Authors: Mary Connealy
Tags: #Fiction, #Christian, #General, #Historical, #Romance, #Western
“Ruth, stop dawdling back there,” Pa Reinhardt shouted. “I need you to take the reins.”
Dawdling? It was all Ruthy MacNeil could do to keep from snorting with contempt. She’d been working since before sunup at twice the speed of any of the Reinhardts. But she knew better than to ask questions when Pa Reinhardt used that voice. Usually the back of his hand followed quickly if she didn’t move fast enough.
She shoved the last box, containing the food and skillet, into the bed of the covered wagon and hurried around to swing up beside Ma.
“About time.” Ma turned up her nose as if Ruthy smelled bad.
Ruthy didn’t even comment on Ma being there, settled in, while Ruthy cleaned up the campsite. That was the way of things in this family she’d been dragged into.
Ma rested her aching back.
Pa yelled and doled out punishment.
Her dear brother, Virgil, leered.
Ruthy worked.
At the thought of Virgil, a chill drew Ruthy’s eyes forward to the wagon ahead. Virgil was swaggering toward the second family wagon. He stopped before he climbed up on the high seat and looked back at her.
They’d be married when they reached California—Pa and Ma had declared it so. Virgil was willing. How Ruthy felt about it had never come up.
“You look dreadful, Ruthy. Virgil will despair of such a slovenly wife.” Ma scowled, her usual expression. “Get that coat off. It will be blistering hot today.”

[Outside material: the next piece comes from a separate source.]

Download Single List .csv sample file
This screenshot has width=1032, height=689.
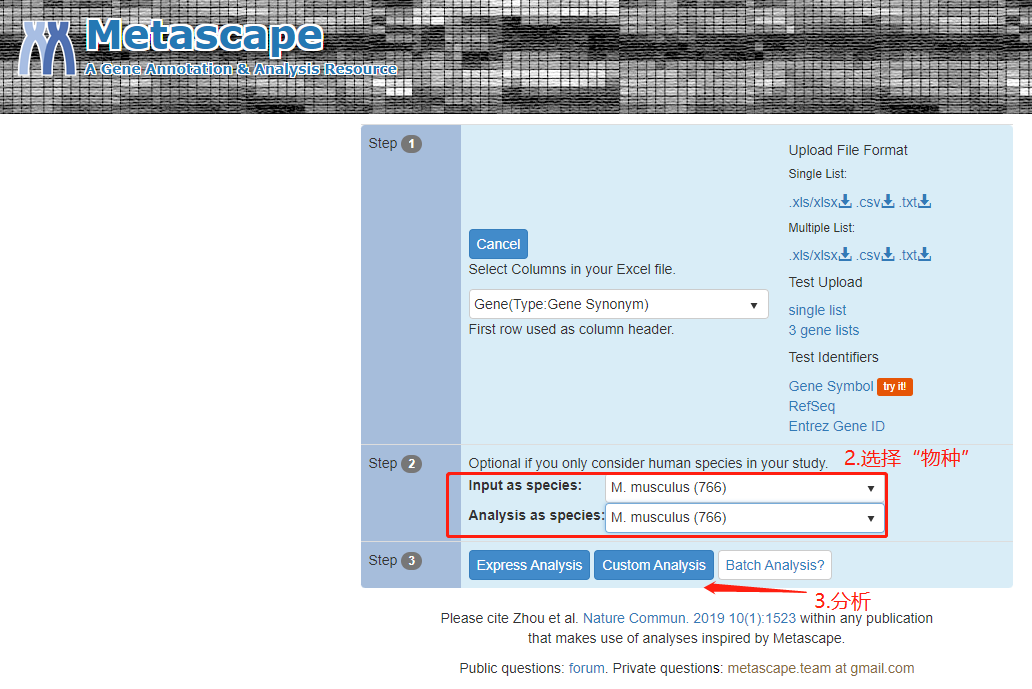coord(874,202)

Ruthy looked to the northeast, and the dark thunderclouds made her doubt Ma’s forecast. Rain most likely. Ruthy felt a twinge of caution as she wondered if it was already raining upstream. How high was the river they planned to ford?

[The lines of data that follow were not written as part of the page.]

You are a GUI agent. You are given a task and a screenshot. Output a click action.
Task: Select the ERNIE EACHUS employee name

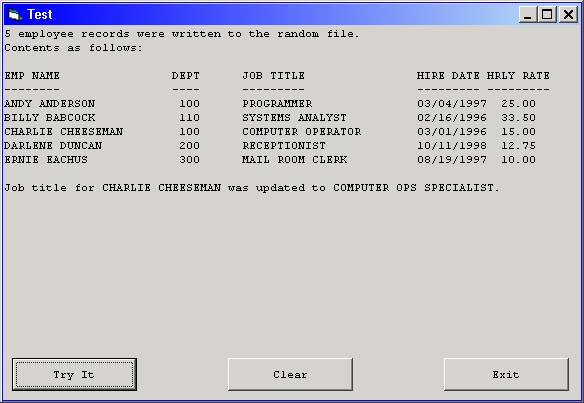46,160
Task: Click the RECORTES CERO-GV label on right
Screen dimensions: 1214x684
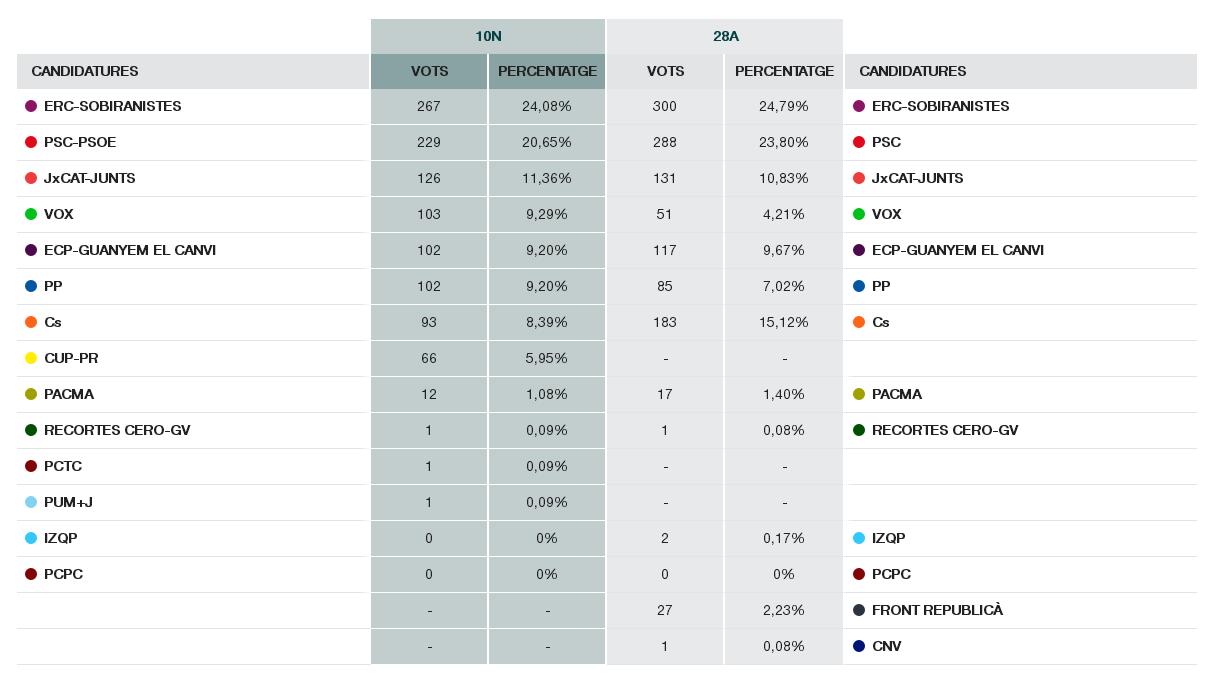Action: pyautogui.click(x=944, y=430)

Virgil turned away and climbed up onto his wagon, so Ruthy didn’t mind shedding the stifling coat that concealed her curves from Virgil’s crude attention. She tossed it through the opening into the wagon box.

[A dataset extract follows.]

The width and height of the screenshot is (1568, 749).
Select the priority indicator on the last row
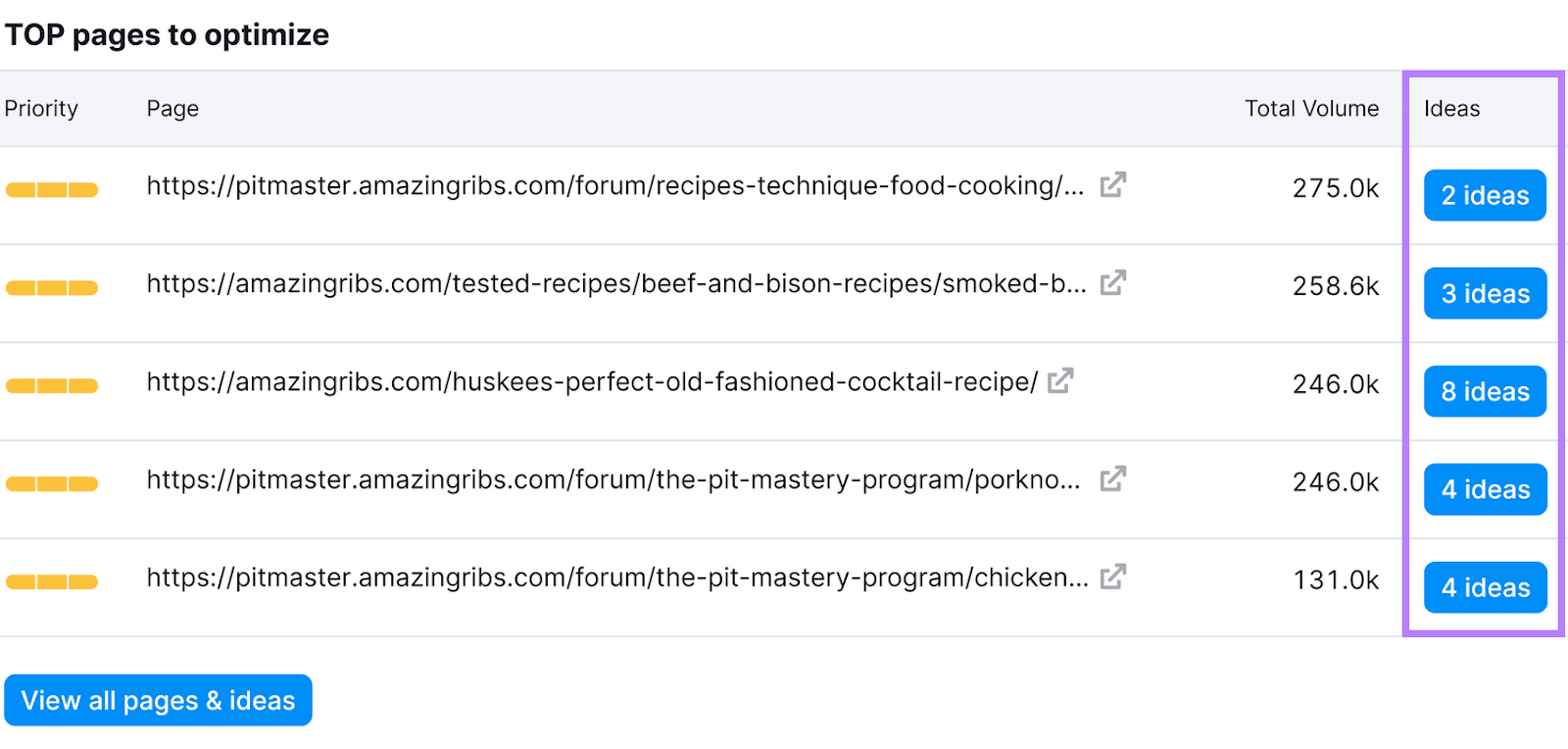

“Leave your hat on, for goodness’ sake. Maybe you can keep that awful freckled skin from getting sunburned again.
You’re peeling now from the last time you were so stupid as to leave it off. It covers that flyaway hair, too. Red marks you as Irish trash. You look a fright. You’re lucky my son is willing to involve himself with such as you.”
She didn’t respond to Ma’s comments on her appearance. Her long, loose-fitting coat, flat-brimmed hat pulled low over her eyes, and clunky boots suited her. Everything she owned except her skirt was a hand-me-down, mostly from Pa and Virgil since she’d grown taller than short, stout Ma just after her fourteenth birthday.
Yet it suited Ruthy to dress like this. She wasn’t interested in drawing a man’s attention, and that included most of all Virgil. She could only dream that he found her too ugly to be of interest. But his disgusting behavior, which she worked daily to avoid, indicated he found her red hair and freckles to his liking.
Which was nothing but the worst kind of dirty shame.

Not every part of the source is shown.